ともかく二年間の文学的な遅れを取り戻させねばならぬので、再就職に際してはまずその点を第一義に考えた。週休二日制など夢物語の時代である。小説を書くには何よりも時間が必要なので、ふつうの勤め人は適当ではないと思い、ふつうでない勤め人になった。
ふつうでない、とは、多少の身体的リスクを伴ってもそのぶん時間の余裕があり、なおかつ実入りの良い職業、というほどの意味である。
こうした都合の良い条件に適合する仕事というと、つまり、借金取りとか、用心棒とか、私立探偵とか、ボッタクリバーの客引きとか、ネズミ講の講元とかいう限定を必然的にうけるのである。

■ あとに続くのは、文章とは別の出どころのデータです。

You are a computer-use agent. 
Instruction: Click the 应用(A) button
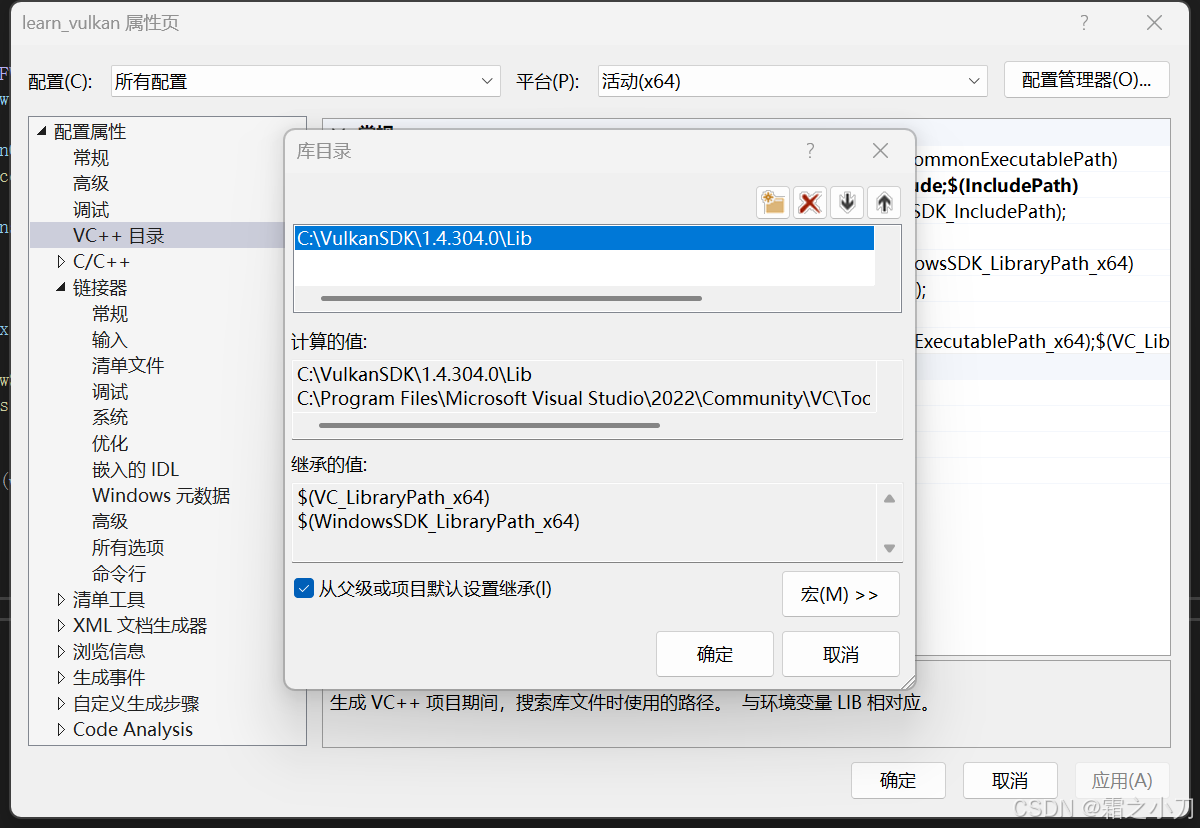(x=1122, y=781)
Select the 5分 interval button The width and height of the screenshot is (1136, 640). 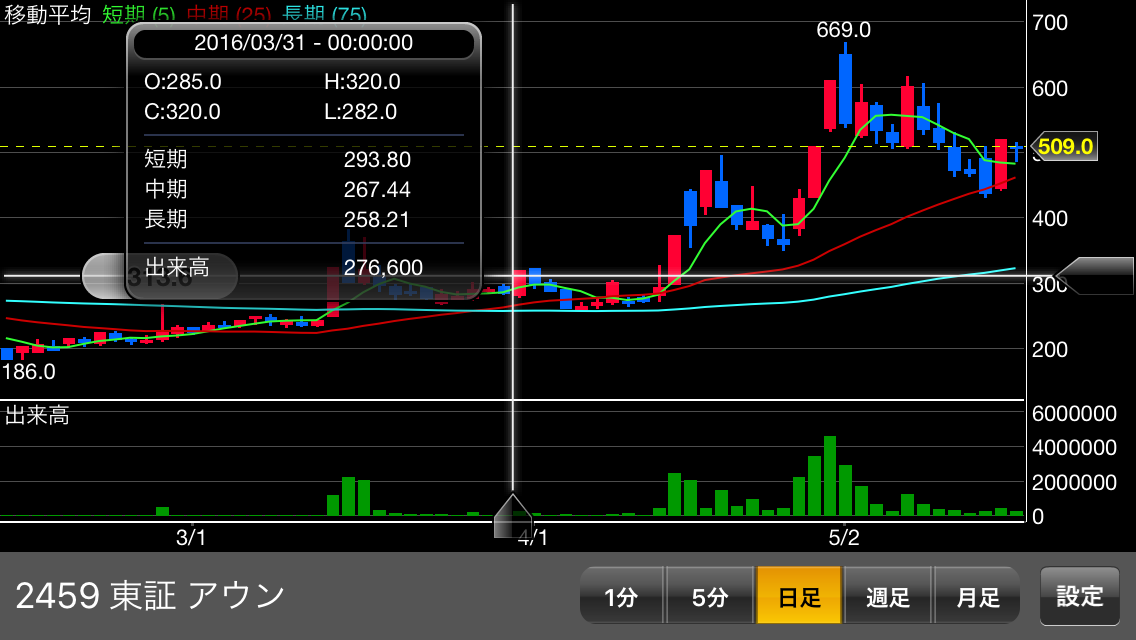pyautogui.click(x=710, y=597)
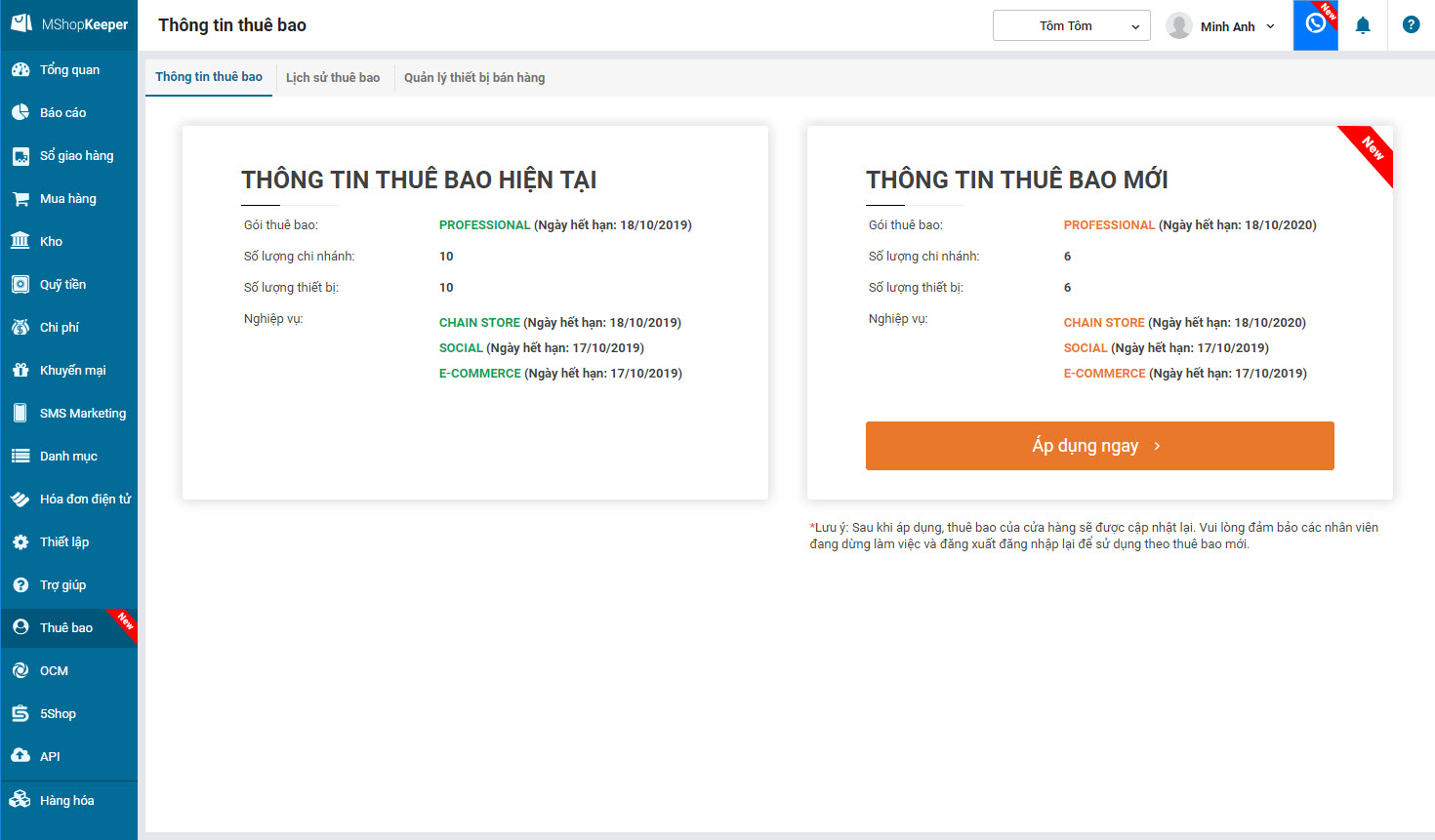
Task: Click the SMS Marketing phone icon
Action: [x=20, y=413]
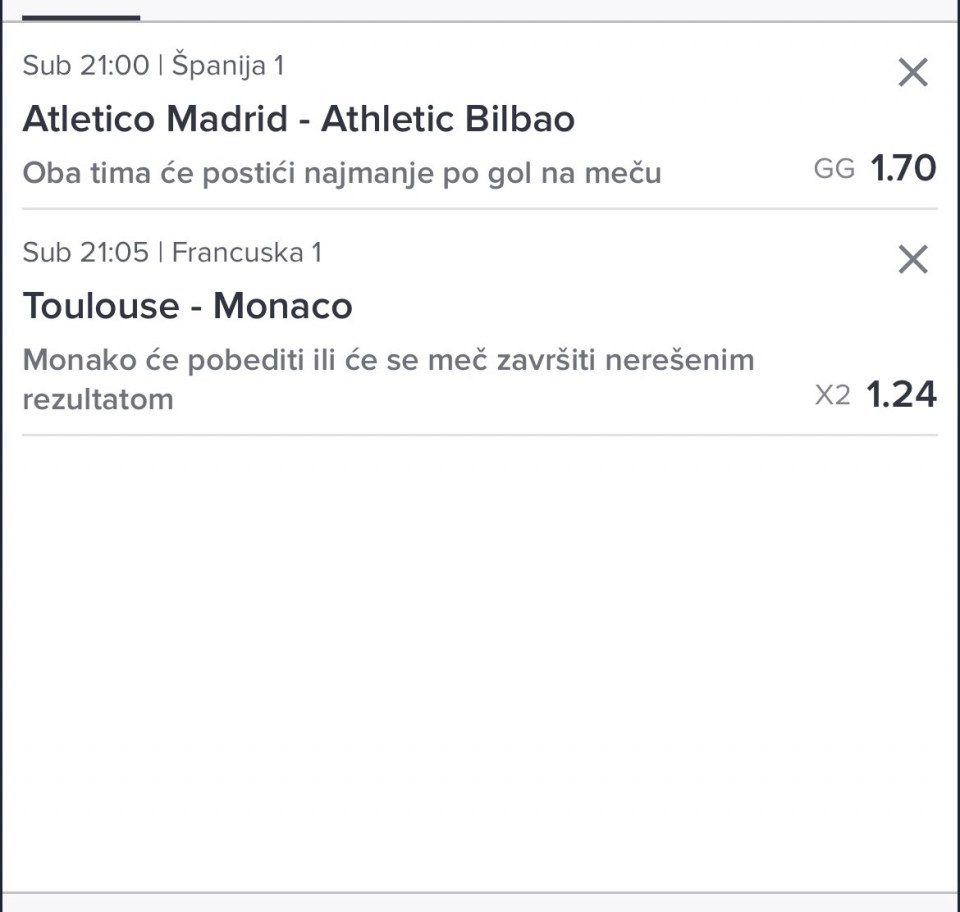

まずいことには、どうしたわけかこの手の職業もおあつらえ向きに似合ってしまった。
以来苦節二十年、その間セッセと書いた甘い恋愛小説は、ナゼかというか当然というかいっこうに日の目を見ず、講談社主催の懸賞小説もことごとくボツとなり、皮肉なことに斬った張ったの実体験集が私のデビュー作となった。
小説家になるために小説のような人生を歩んでしまったと先に述べたのは、つまりこういうことである。
「さまざまの経験をふまえて、ゼヒ面白いエッセイを……」
と、どうやら本物の講談社社員であるらしい男は言った。
言うのは簡単だが、出版社員と刺客との判別に恐々とするような人生を今さら振り返ることは辛い。
ここはひとつ勇気をふるって書き始めることにしよう。